So you want to start a holistic diet for your cat? Great! There can be a lot of information that comes along with this sort of transition but I’m going to keep it as easily digestible as possible. You may be coming into this with absolutely no knowledge of cat nutrition and that’s OK. You’re taking an important step in nutritional awareness for the well-being of your cat. In time, you will find yourself wanting to expand on this information as you continue to learn!
Essential Nutritional Needs
You must keep in mind this is stuff that cats do not produce on their own, or need help to produce it. Humans also go through the same process, that is why we eat.
- High protein. Cats need higher amounts of protein versus dogs because of the rate at which their liver enzymes break down protein. Absolutely core for your cat.
- Essential amino acids. These are found in dietary protein and any deficiency in these can lead to SERIOUS health problems! Taurine and Arginine are examples of amino acids.
- Essential fatty acids. Dietary fats provide the most concentrated energy a cat can get. Arachidonic acid and various Omega-3 and Omega-6 acids fall into this category.
- Vitamin A. Cats don’t have the enzyme to break down beta carotene into retinol- you’ll see this as retinyl palmitate mostly in cat foods.
- Niacin, a type of Vitamin B. Adult cats deprived of Niacin will eventually lose weight and experience a loss of appetite.
- Various Minerals– Cats also need calcium, sodium and phosphorus. There are 12 known essential minerals cats need.

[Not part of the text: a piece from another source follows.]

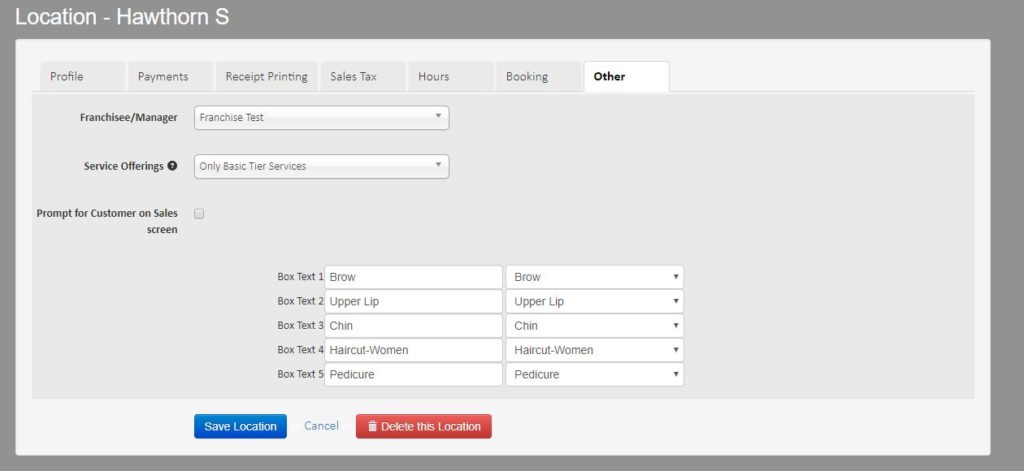Image resolution: width=1024 pixels, height=471 pixels.
Task: Expand the Service Offerings dropdown
Action: click(321, 166)
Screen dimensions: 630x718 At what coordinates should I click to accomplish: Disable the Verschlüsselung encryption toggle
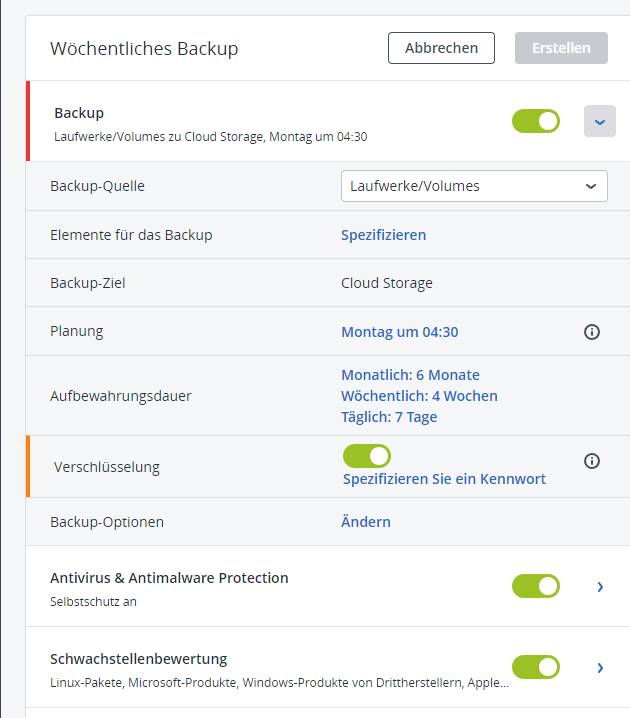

Cats are obligatory Carnivores!
This shouldn’t need a lot of explanation. Cats are built to process animal proteins. No ifs ands or buts about it. Please think about this first and foremost. Also, do not ever buy your cat cans of food or anything that has cheese or dairy in it- I’ve seen it before and it’s pretty revolting it’s allowed to be shelved.
The protein you serve your cat absolutely must be animal-based and NOT plant-based. In fact, plant-based foods can actually strain the organs, which is never a good thing. Cats also cannot thrive on vegetarian diets unlike humans or dogs. We can break down those enzymes efficiently, but cats can’t! A cat on a vegetarian diet is one of the worst things I can think of.
Speaking of which, did you know most commercial cat dry foods are based on plant-protein? That’s because it’s cheaper to make. This leads us into our next topic…
Break free from dry food
I know I know. I had my cat eating dry food for most of his life up until 6 years ago. If you’re willing to go holistic, you should go all the way into at least feeding wet food, especially if you don’t want to go into raw food. If for some reason that’s out of your budget (it really does not cost that much more to buy wet vs. dry) pick out the highest quality holistic dry food you can find that is mostly animal-protein. In fact, I have a hard time even calling dry cat food “holistic.”
Dry food also contains unnecessary amounts of carbohydrates. Cats in the wild would never consume the amount of carbs that come in dry foods. They don’t have a dietary need for carbs and carbs happen to make up 35 to 50% of dry food- meaning it’s just filler content to “fill up” your cat. Awesome (sarcasm if you couldn’t tell).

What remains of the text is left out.